Every Good Boy Deserves Fudge
Or is it Fudge Does Every Boy Good?
Something like that.
Anyway, BuzzFeed recently reminded us—we’d forgotten—about the old art of mnemonics, or patterns of letters, ideas, or associations that aid in remembering concepts, be they the notes on the treble clef lines or the classification of the planets. (Oh, right: The notes are E, G, B, D, and F, making it Every Good Boy Deserves Fudge.)
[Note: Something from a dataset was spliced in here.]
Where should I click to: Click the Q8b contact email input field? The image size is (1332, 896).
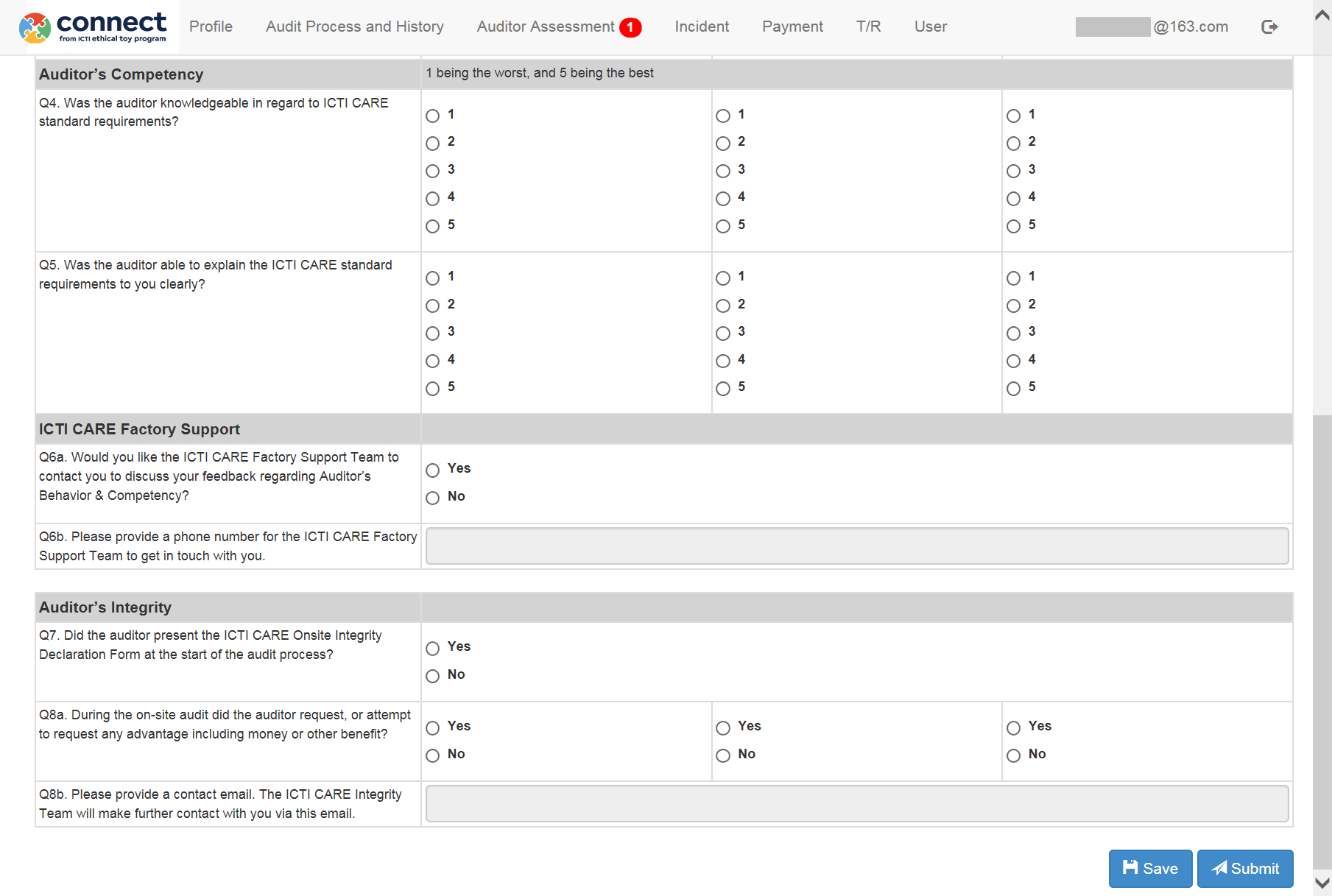[857, 803]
The Buzzards trotted out some oldies, such as the musical notes, along with less familiar ones, at least to those of us who spent our youth feeding our arithmetic homework to the dog. Just so you know, Please Excuse My Dear Aunt Sally reminds one the order of operations: parentheses, exponents, multiplication, division, addition, subtraction. Whatever that is. (Also, arithmetic = A Rat In The House Might Eat The Ice Cream.)
BuzzFeed also served up these:
A hand gesture guaranteed to make you not only “the coolest kid ever to walk in a physics class,” but also the guy who remembers the rules of electromagnetics.
A trick for recalling multiples of 9 (except that it confused us).